Background: Late mortality, following major trauma, is mainly caused by multi-organ dysfunction syndrome that is associated with systemic inflammation. Although neutrophil/lymphocyte (NL) and neutrophil/lymphocyte platelet (NLP) ratios are known to reflect systemic inflammation, they have not been evaluated as predictors of late mortality in such patients. This study was designed to evaluate the usefulness of NL and NLP in predicting late mortality of trauma patients after emergency surgery.
Methods: Adult trauma patients after emergency surgery at a level I trauma center were evaluated retrospectively. Patients who expired within 48 hours were excluded. Blood count ratios (NL, and NLP at initial, 48-hours and 1-week of hospitalization), and the preexisting trauma scores were evaluated.

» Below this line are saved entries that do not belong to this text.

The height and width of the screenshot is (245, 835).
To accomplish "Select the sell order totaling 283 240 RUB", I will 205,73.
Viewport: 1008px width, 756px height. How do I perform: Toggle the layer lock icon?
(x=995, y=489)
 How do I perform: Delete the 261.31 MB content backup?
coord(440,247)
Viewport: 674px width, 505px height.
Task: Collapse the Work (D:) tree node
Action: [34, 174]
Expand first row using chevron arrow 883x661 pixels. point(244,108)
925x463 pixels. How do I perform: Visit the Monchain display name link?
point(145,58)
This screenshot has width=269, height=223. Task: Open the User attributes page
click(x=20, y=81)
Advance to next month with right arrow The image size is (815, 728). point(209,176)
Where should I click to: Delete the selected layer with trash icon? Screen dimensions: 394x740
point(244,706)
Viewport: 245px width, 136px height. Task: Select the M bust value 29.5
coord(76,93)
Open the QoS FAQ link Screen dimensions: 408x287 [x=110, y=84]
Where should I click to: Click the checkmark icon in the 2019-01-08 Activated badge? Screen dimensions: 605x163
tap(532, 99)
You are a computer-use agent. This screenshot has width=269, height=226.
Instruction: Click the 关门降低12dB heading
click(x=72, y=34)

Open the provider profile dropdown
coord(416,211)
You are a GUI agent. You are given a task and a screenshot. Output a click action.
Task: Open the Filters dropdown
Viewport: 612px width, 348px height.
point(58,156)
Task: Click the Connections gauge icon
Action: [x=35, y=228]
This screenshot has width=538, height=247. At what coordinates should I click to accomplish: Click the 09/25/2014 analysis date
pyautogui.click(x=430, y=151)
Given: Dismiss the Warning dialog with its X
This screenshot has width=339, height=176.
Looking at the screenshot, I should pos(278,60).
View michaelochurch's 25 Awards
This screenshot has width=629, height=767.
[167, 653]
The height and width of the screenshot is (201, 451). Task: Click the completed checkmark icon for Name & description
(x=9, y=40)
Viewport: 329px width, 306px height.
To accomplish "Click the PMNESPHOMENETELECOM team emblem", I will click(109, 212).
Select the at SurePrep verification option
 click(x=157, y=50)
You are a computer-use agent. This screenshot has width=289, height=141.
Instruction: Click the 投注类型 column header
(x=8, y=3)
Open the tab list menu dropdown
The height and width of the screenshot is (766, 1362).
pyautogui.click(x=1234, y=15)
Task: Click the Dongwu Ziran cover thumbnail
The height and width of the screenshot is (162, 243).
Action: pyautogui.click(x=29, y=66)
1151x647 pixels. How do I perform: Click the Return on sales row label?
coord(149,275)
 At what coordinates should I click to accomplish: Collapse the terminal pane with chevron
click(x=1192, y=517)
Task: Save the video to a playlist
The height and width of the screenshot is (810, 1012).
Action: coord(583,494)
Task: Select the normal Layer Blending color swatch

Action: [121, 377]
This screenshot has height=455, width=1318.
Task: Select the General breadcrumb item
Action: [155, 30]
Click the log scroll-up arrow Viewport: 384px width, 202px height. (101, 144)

Results: Enrolled patients were 209. Baseline characteristics of patients were as follows: median age, 49 [interquartile range 37.5–61.0] years; Injury Severity Score (ISS), 23 [16–34]; Revised Trauma Score (RTS), 7.11 [5.44–7.84]; Trauma Injury Severity Score (TRISS), 91.0 [70.2–97.8]; and mortality rate 11.5%. NLP at 1 week, NL at 1 week, TRISS, RTS, and ISS were related to late death. Area under the curves for predicting mortality was greatest for NLP at 1 week (0.867 [95% confidence interval 0.798–0.936], p < .001). Based on cutoff value (9.3, sensitivity 77.3%, specificity 83.1%), the high-NLP-at-1-week group showed higher death rate than the low-NLP-at-1-week group (35.4% vs. 3.2%, p < .001).
Conclusions: Preexisting trauma scores, NL at 1 week, and NLP at 1 week were significantly related to late mortality in trauma patients after emergency surgery. However, the prediction power of NLP at 1 week was the highest compared to other tools.